共2w余行数据，有item_name, item_id, item_category_id

item的类别特征通过item_categories表已经可以得到了。item_name没有看出什么特别用处，所以先去掉。

items.drop(['item_name'],axis=1,inplace=True)

3. item_categories

共84行，有item_category_name(包含商品大类别，小类别，可拆分后通过item_id补充到sales_train中)，item_category_id

item_category_name中有一些名字有双引号，把双引号先去掉，规范命名。

cats['item_category_name'] = cats['item_category_name'].str.replace('"','')
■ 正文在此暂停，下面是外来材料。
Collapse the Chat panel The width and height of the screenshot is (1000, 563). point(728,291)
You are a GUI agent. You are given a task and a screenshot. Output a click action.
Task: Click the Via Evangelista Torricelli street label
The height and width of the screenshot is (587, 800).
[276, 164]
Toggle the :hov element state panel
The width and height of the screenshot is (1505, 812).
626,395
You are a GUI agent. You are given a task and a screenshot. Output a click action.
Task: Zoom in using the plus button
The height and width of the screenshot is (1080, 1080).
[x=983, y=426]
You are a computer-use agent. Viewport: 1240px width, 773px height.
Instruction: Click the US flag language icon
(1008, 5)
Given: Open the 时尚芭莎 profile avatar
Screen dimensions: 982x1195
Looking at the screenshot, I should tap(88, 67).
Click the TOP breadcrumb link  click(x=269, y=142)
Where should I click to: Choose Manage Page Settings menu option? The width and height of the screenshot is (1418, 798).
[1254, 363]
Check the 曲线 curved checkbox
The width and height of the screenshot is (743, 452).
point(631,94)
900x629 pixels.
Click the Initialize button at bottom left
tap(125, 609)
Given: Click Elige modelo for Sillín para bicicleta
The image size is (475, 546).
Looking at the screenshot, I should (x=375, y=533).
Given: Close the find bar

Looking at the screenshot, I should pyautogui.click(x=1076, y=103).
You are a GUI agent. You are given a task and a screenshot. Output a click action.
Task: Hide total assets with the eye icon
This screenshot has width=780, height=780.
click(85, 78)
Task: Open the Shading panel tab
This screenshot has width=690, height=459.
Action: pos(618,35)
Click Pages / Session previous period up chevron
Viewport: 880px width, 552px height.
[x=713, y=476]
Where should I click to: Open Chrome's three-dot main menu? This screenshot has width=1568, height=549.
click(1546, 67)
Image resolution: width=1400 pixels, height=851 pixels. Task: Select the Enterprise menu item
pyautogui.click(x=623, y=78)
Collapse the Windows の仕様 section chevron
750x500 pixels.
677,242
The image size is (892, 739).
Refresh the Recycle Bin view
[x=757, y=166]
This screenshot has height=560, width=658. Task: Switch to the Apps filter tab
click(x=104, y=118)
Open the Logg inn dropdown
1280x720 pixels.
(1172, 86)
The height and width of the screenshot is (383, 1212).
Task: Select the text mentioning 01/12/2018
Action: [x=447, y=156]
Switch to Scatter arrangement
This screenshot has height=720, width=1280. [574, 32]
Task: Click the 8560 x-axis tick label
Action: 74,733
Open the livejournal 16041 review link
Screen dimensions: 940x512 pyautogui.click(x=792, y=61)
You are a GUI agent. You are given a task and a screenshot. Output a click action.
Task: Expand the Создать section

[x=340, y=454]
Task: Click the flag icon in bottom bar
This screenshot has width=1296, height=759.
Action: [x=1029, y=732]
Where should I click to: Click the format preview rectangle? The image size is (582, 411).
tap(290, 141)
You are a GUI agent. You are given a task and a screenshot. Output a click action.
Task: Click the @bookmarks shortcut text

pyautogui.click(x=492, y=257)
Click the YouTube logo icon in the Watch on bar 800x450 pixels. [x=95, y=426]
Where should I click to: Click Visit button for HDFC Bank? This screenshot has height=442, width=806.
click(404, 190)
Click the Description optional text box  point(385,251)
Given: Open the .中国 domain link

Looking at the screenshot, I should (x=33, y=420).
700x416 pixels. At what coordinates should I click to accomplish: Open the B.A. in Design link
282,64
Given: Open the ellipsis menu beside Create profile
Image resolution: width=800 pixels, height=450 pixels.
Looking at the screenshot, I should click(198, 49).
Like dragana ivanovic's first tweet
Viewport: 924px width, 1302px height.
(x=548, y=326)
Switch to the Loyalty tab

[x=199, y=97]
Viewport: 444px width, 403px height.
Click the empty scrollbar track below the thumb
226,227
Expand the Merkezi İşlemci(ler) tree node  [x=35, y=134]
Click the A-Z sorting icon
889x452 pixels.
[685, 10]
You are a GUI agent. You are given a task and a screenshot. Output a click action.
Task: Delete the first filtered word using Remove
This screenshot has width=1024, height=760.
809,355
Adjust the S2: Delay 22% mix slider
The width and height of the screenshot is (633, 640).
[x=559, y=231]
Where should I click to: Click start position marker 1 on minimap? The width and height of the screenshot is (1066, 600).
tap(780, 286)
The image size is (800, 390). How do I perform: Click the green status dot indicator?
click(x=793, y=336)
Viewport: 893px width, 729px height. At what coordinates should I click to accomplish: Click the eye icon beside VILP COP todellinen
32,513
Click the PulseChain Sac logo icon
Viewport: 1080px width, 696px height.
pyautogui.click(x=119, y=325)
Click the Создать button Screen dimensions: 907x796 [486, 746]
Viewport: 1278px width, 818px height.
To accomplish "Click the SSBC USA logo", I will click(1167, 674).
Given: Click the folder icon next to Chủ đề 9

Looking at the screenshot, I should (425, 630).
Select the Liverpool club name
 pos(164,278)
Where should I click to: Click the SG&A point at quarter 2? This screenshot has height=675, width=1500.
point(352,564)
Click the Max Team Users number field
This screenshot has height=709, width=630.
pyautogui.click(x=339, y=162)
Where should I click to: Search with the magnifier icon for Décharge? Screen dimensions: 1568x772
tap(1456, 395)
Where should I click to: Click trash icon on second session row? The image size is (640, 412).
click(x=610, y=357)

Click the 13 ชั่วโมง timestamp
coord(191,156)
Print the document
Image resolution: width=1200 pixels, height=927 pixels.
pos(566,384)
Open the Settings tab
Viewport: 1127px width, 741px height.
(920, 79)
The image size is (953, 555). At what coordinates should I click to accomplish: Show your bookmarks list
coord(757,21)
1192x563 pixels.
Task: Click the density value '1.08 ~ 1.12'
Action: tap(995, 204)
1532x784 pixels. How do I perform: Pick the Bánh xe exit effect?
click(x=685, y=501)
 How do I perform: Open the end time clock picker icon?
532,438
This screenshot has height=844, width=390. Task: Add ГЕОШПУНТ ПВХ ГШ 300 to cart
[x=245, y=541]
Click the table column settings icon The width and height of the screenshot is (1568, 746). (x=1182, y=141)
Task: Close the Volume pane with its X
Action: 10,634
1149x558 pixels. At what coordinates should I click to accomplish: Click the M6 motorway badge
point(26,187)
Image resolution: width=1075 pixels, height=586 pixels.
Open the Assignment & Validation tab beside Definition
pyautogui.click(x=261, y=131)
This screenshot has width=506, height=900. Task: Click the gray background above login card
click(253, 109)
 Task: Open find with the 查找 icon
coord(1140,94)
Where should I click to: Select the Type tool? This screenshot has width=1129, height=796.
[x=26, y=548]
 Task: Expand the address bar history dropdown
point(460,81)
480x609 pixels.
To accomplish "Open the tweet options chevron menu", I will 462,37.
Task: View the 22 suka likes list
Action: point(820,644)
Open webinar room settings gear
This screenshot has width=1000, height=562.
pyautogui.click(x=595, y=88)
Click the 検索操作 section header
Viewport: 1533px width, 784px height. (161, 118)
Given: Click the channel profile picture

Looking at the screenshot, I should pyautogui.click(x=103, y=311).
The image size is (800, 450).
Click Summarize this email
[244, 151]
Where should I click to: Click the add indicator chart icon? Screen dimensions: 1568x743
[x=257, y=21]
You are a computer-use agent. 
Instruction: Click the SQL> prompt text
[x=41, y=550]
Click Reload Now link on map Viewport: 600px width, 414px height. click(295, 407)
仔细观察item_category_name的命名规则，可以发现它的命名里面是包含了商品大类别和小类别，用“-”来分隔的。

所以我们可以把它们拆分出来作为补充特征，拉近某些商品之间的关联，比如在同一个大类别下面肯定更近一些。

cats['split_name'] = cats['item_category_name'].str.split('-')
cats['item_type'] = cats['split_name'].map(lambda x:x[0].strip())

cats['item_subtype'] = cats['split_name'].map(lambda x:x[1].strip() if len(x)>1 else x[0].strip())

# label encoder
cats['item_type'] = LabelEncoder().fit_transform(cats['item_type'])
cats['item_subtype'] = LabelEncoder().fit_transform(cats['item_subtype'])
cats = cats[['item_category_id','item_type','item_subtype']]

4. shops

共60行，有shop_name(包含地区信息，商店类别信息可拆解后通过shop_id补充到sales_train中), shop_id

观察（其实是谷歌翻译后）可发现，shop_name中的命名规律是第一个单词城市名，第二个单词很多商店是重复的，应该就是商店的类型，后面跟的应该就是商店的地址。所以可提取商店的城市和类型出来，使不同商店有一些的相关性。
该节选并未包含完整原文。